A proposito: quanto tempo dovrebbe essere? Non ci abbiamo mai pensato minimamente. Le vacanze di Pasqua termineranno fra sei o sette giorni, immagino, e per allora l’Iniziazione non sarà certo terminata. Ho la sensazione che durerà mesi o addirittura anni. Ce ne andremo via la prossima settimana, infischiandocene? Abbiamo giurato di no, ma naturalmente i frati non possono fare molto se noi ce ne sgattaioliamo via nel cuore della notte.

Però io voglio rimanere. Settimane, se necessario. Anni, se necessario. Nel mondo esterno ci daranno per dispersi. All’anagrafe, alla commissione di leva, a casa, tutti si preoccuperanno. Purché non ci rintraccino fin qui! I frati sono andati a prendere nell’auto i nostri bagagli. L’auto, invece, è ancora parcheggiata all’inizio del viottolo che conduce nel deserto. Finirà per trovarla la polizia statale? Manderà un agente a perlustrare il viottolo, alla ricerca del proprietario di quella luccicante berlina? Ma noi rimarremo qui per tutta la durata dell’Iniziazione.
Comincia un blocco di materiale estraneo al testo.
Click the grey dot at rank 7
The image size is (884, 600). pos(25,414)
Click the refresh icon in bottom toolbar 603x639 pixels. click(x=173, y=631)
O almeno ci rimarrò io.

E se la cerimonia dei Teschi si rivelerà autentica?

Quando avrò ottenuto ciò che più desidero, non mi fermerò qui come invece hanno fatto i frati. Oh, potrei stare un cinque o dieci anni: giusto per un senso di correttezza, di gratitudine.

Ma poi me ne andrò. Il mondo è grande: perché trascorrere l’eternità in un ritiro nel deserto? Mi sono già fatto il programma per la vita che mi aspetta. In un certo senso è come quello di Oliver: intendo saziare la mia fame di esperienze. Vivrò tutta una serie di vite, prendendo da ciascuna il massimo che sarà in grado di darmi.

Comincerò con dieci anni a Wall Street, accumulando una fortuna. Se mio padre ha ragione (e io sono sicuro che l’ha), qualunque individuo abbastanza intelligente è in grado di sconfiggere la Borsa mediante il semplice sistema di fare il contrario di quello che fanno i presunti furbi. Costoro non sono che pecore, buoi, un branco di goyishe kops. Ottusi, avidi, sempre pronti a seguire la moda del momento. E così io giocherò in campo avverso e me ne verrò via con due o tre milioni che investirò in titoli assolutamente sicuri: ottimi dividendi, rendita garantita. Dopotutto, intendo vivere di quei dividendi per i prossimi cinque o diecimila anni.

E una volta diventato economicamente indipendente? Be’, dieci anni di gozzoviglie. Perché no? Se si hanno denaro e disinvoltura a sufficienza, si può avere qualsiasi donna al mondo, giusto? Avrò Margo, e una decina come lei ogni settimana. Ne ho il diritto. Un po’ di lussuria, certo: il sesso non sarà una cosa intellettuale, non sarà una cosa sublime, ma in un’esistenza priva di asperità ci vuole anche quello. Benissimo. Oro e lussuria.